2. Brett Hundley, UCLA
Hundley had a fine first season as redshirt freshman in 2012, leading the Bruins to 9 wins and a spot in the conference championship game. However, a lot of the offensive success that season had to do with the stellar running of Jonathan Franklin (1734 yards), who gave opponents something else to focus on rather than the young quarterback. With Franklin out of eligibility entering 2013, the Bruins turned to Jordon James to carry the rushing load. However, James made it just 4 games into the season, with an injury leaving UCLA with no apparent bellcow replacement. Coach Jim Mora Jr turned to Hundley to carry the load, and he responded with a fine year, passing for 3071 yards and 24 TDs (9 interceptions), and leading the team in rushing with 748 yards and another 11 scores. His signature game came in week two. The Bruins appeared out of sync to start against Nebraska, struggling to deal with the untimely death of teammate Nick Pasquale. With the Cornhuskers dominating most of the first half, Hundley led a late first-half drive for a TD, and inspired the team to blow Big Red away in the second half. Hundley, arguably the top NFL quarterback prospect in the conference, returned to UCLA for his junior year, and will be a contender for all manner of awards, as well as a high draft ranking in 2015.

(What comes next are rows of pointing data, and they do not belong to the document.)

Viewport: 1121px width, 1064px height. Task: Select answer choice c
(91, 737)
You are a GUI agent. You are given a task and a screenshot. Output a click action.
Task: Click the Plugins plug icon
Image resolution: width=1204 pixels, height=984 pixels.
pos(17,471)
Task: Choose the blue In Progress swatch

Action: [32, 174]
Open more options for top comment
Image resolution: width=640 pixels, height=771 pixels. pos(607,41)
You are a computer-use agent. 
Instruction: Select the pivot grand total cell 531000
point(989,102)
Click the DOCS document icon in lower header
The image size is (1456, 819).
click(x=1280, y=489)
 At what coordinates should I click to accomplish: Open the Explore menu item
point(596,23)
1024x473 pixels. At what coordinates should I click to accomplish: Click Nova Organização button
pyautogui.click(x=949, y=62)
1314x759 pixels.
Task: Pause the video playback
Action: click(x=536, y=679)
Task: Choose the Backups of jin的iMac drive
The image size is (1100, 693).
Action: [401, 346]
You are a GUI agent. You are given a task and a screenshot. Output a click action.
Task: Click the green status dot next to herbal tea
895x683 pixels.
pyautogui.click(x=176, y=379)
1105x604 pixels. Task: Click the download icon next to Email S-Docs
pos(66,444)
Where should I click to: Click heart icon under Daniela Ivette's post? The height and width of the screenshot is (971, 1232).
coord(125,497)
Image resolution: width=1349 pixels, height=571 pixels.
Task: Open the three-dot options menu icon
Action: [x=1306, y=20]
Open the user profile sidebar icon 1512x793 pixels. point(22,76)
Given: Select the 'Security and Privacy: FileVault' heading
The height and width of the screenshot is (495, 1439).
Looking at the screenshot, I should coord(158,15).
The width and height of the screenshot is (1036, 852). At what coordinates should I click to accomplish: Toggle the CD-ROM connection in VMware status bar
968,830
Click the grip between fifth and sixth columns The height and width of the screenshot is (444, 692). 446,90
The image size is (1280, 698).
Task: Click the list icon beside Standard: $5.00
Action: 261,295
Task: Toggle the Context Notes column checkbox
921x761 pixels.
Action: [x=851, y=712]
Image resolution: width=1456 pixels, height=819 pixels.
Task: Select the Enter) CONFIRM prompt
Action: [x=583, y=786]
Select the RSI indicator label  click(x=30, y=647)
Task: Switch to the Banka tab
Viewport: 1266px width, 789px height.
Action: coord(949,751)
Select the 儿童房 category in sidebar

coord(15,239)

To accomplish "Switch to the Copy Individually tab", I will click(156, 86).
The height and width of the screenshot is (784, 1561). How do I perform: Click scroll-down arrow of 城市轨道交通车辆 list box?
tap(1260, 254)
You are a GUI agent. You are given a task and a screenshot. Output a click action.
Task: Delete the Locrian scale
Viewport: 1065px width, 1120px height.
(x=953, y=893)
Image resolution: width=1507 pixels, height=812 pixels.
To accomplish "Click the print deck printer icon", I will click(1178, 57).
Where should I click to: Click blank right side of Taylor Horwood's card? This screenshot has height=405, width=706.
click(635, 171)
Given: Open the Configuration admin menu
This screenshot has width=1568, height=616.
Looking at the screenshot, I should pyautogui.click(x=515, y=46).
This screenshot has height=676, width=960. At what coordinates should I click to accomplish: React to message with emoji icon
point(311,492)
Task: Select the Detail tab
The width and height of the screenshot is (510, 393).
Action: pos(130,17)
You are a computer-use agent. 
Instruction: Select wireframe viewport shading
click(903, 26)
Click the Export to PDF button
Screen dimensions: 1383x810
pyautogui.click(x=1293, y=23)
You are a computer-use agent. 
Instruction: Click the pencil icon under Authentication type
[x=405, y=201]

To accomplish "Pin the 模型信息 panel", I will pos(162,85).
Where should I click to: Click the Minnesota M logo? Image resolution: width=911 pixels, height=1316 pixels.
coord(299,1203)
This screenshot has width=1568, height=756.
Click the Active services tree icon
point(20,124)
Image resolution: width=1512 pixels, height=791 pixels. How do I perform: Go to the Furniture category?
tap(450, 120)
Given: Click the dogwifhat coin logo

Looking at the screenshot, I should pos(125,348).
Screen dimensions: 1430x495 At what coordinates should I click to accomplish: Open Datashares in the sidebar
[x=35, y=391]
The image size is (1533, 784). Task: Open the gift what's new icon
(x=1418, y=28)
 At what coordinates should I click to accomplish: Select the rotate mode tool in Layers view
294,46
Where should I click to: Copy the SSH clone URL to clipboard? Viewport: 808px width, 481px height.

(November 28, 2013 – Source: Jonathan Ferrey/Getty Images North America)
1. Marcus Mariota, Oregon
Sure, Mariota plays in a “gimmick” offense. Sure, he’s got the massive shadow of Stanford looming over him, but this guy can play. The current Heisman favorite (for the second year running), Mariota is another dual-threat quarterback who runs his “gimmick” offense to perfection, and is a crisp passer who completed 63.5% of his passes last season while throwing just 4 interceptions. He racked up 3665 yards and 31 TDs, with 5 games over 300 yards, despite playing in a run-first offense (just 386 passing attempts). Granted, the Ducks’ dynamic running game helped Mariota as a passer, as no team could afford to sell out against the run either. Mariota added 715 yards and 9 scores on the ground, but kept his eyes downfield when he ran, looking to take advantage of eager defensive backs cheating up. Mariota may not be the best pro prospect in the conference, but he is definitely on NFL hotlists, and like Hundley, he will be in the running for all manner of awards. But he may have to beat Stanford and win the PAC 12 to receive any.